Happy menyebut perimenopause sebagai kesempatan kedua untuk lebih menghargai diri sendiri dan hidup. Ia menilai perempuan pada fase ini dapat menjadi lebih dekat dengan Sang Pencipta, lebih reflektif, dan lebih sadar akan makna keseharian. Sikap tersebut membantu menciptakan pandangan yang lebih positif terhadap perubahan usia. Dengan begitu, perimenopause tidak selalu identik dengan penurunan, tetapi juga kedewasaan batin.
Menurut dia, banyak perempuan justru bisa merasa lebih bahagia saat memasuki usia ini karena memiliki pemahaman yang lebih utuh tentang diri sendiri. Mereka cenderung lebih banyak berdialog dengan pengalaman hidup, serta lebih mampu menilai apa yang benar-benar penting. Proses tersebut dapat menghadirkan ketenangan yang sebelumnya belum tentu dimiliki. Dalam konteks itu, perimenopause menjadi fase yang penuh pelajaran.
Pandangan positif terhadap perimenopause juga dapat membantu mengurangi kecemasan yang sering muncul akibat minimnya informasi. Ketika perempuan memahami bahwa perubahan ini normal, rasa takut pun dapat berkurang. Hal tersebut membuat mereka lebih siap menjalani fase transisi dengan sikap yang sehat. Pada akhirnya, penerimaan menjadi bagian penting dari perawatan diri.
Pemahaman Jadi Kunci
Bagi Happy Salma, kunci utama dalam menghadapi perimenopause adalah pemahaman yang baik tentang tubuh sendiri. Ia mengaku kini lebih aktif mencari informasi agar dapat merespons setiap perubahan dengan tepat. Sikap itu menjadi langkah penting karena banyak gejala perimenopause kerap disalahartikan sebagai masalah lain. Dengan pengetahuan yang cukup, perempuan dapat mengambil keputusan yang lebih bijak.
Happy juga mencoba terapi regulasi stres seperti Mindlift by Exomind sebagai bagian dari upaya menjaga keseimbangan diri.
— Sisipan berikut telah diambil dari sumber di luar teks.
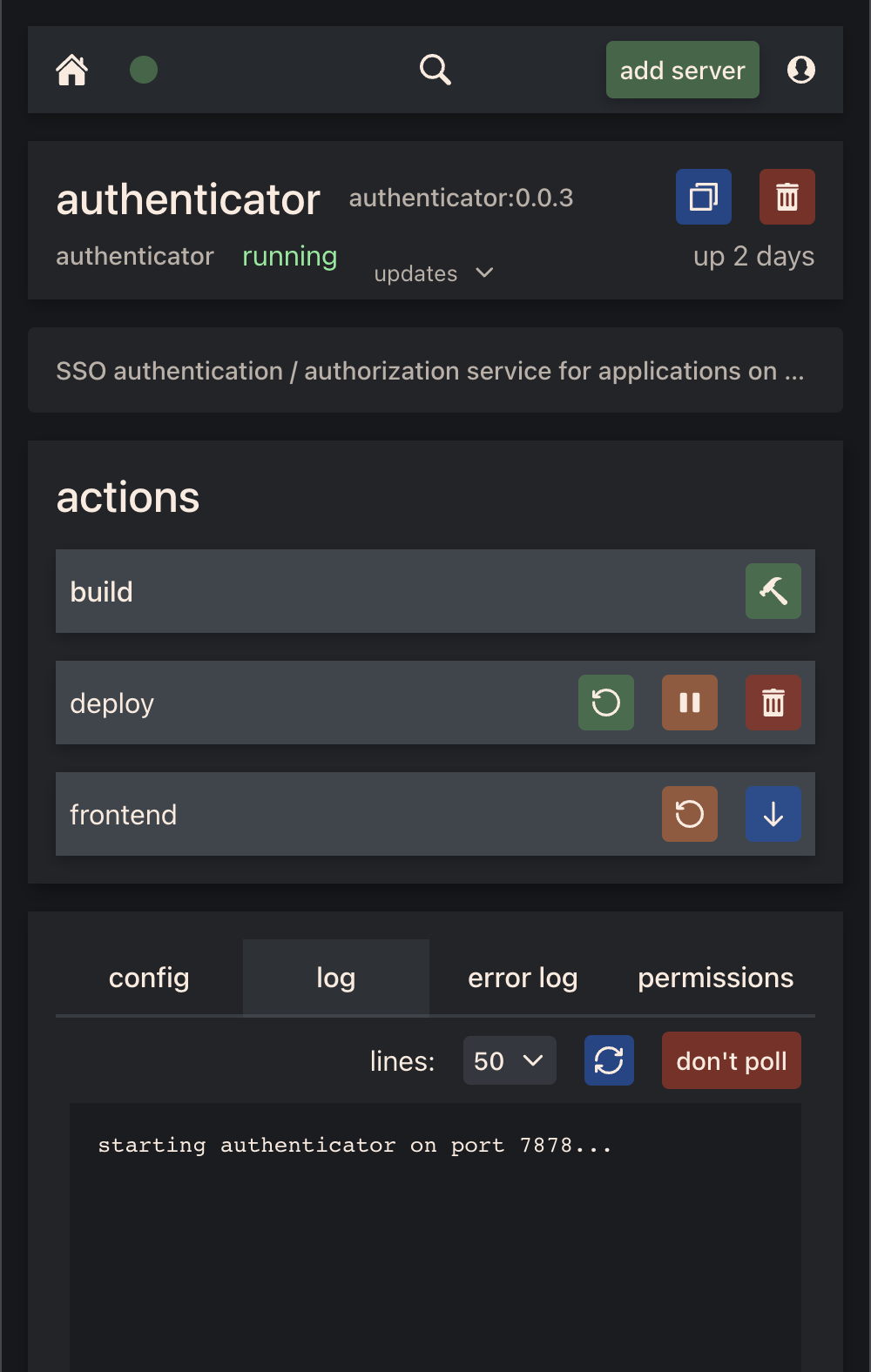Click the add server button

click(x=683, y=70)
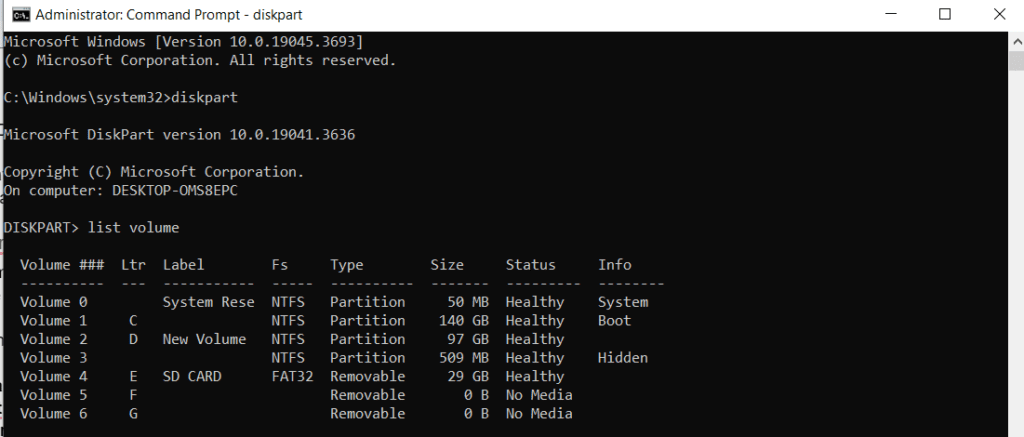Image resolution: width=1024 pixels, height=437 pixels.
Task: Maximize the Command Prompt window
Action: click(944, 15)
Langkah tersebut menunjukkan bahwa perawatan pada fase perimenopause tidak hanya berkaitan dengan fisik, tetapi juga kesehatan mental. Pengelolaan stres dapat membantu tubuh tetap lebih stabil saat hormon berubah. Karena itu, pendekatan yang menyeluruh menjadi semakin relevan.
Para ahli kesehatan menilai, perempuan yang memasuki perimenopause sebaiknya tidak ragu berkonsultasi jika gejala terasa mengganggu. Pemeriksaan medis dapat membantu memastikan kondisi tubuh sekaligus memberikan arahan penanganan yang sesuai. Tindakan ini penting agar perubahan yang terjadi tidak menimbulkan kekhawatiran berlebihan. Dukungan profesional dapat membuat proses adaptasi berjalan lebih aman.
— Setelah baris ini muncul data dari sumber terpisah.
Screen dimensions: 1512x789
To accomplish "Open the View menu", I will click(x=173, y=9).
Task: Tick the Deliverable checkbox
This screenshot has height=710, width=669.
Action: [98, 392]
Pengalaman Happy Salma menunjukkan bahwa perimenopause adalah fase yang wajar, tetapi tetap perlu dipahami secara serius. Dengan informasi yang tepat, perempuan dapat menjalani masa transisi ini dengan lebih tenang dan percaya diri. Perhatian terhadap kesehatan, emosi, dan pola hidup menjadi bekal utama menghadapi perubahan. Pada akhirnya, perimenopause dapat menjadi fase yang sehat, bermakna, dan penuh kesadaran diri.